## Aim of the task
Within the listing below, the lines to output run from the one containing "Image resolution: width=583, height=2576." through the one containing "Contact Us (527, 47)"; copy them exactly and nothing else.

## Dataset entries

- - - - - - -

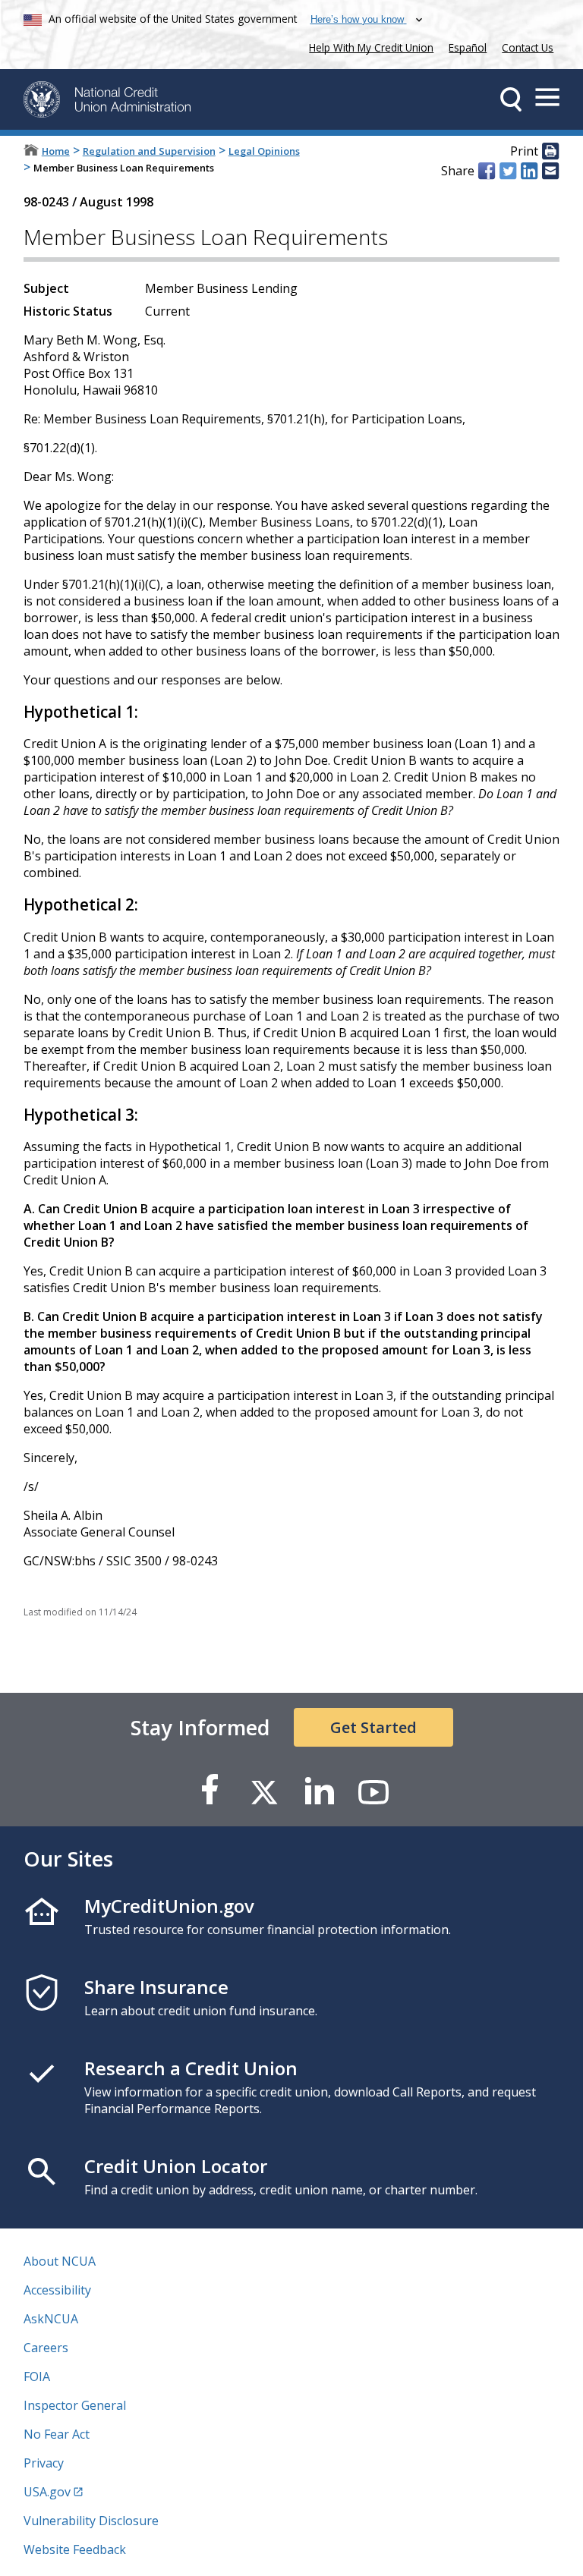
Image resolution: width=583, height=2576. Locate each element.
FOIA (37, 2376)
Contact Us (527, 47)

- - - - - - -

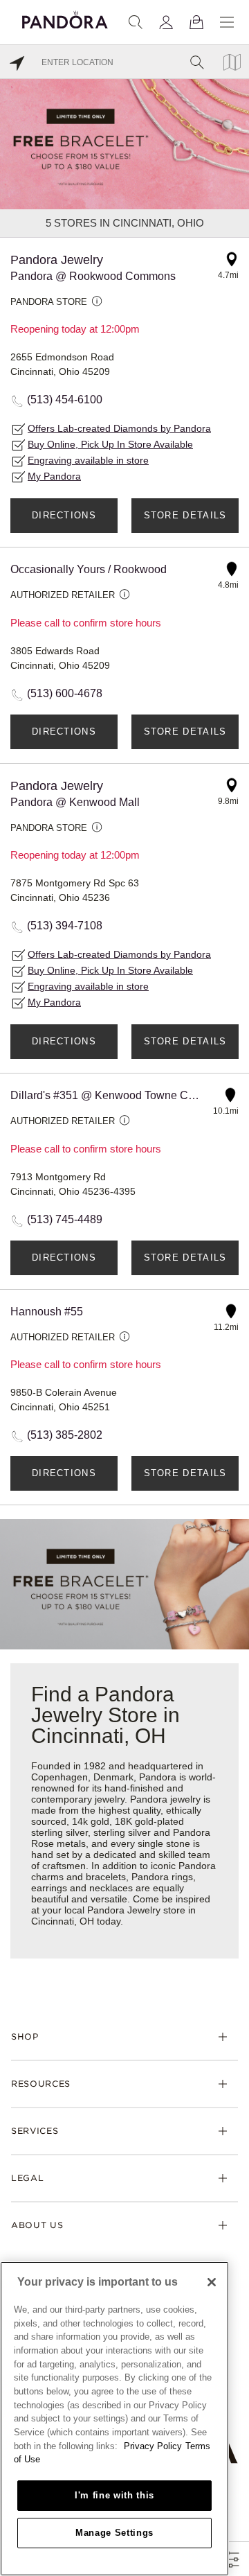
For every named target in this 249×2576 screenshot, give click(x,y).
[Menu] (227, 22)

- - - - - - -

## Reply to the exercise
Image resolution: width=583, height=2576. Locate each element.
FOIA (37, 2376)
Contact Us (527, 47)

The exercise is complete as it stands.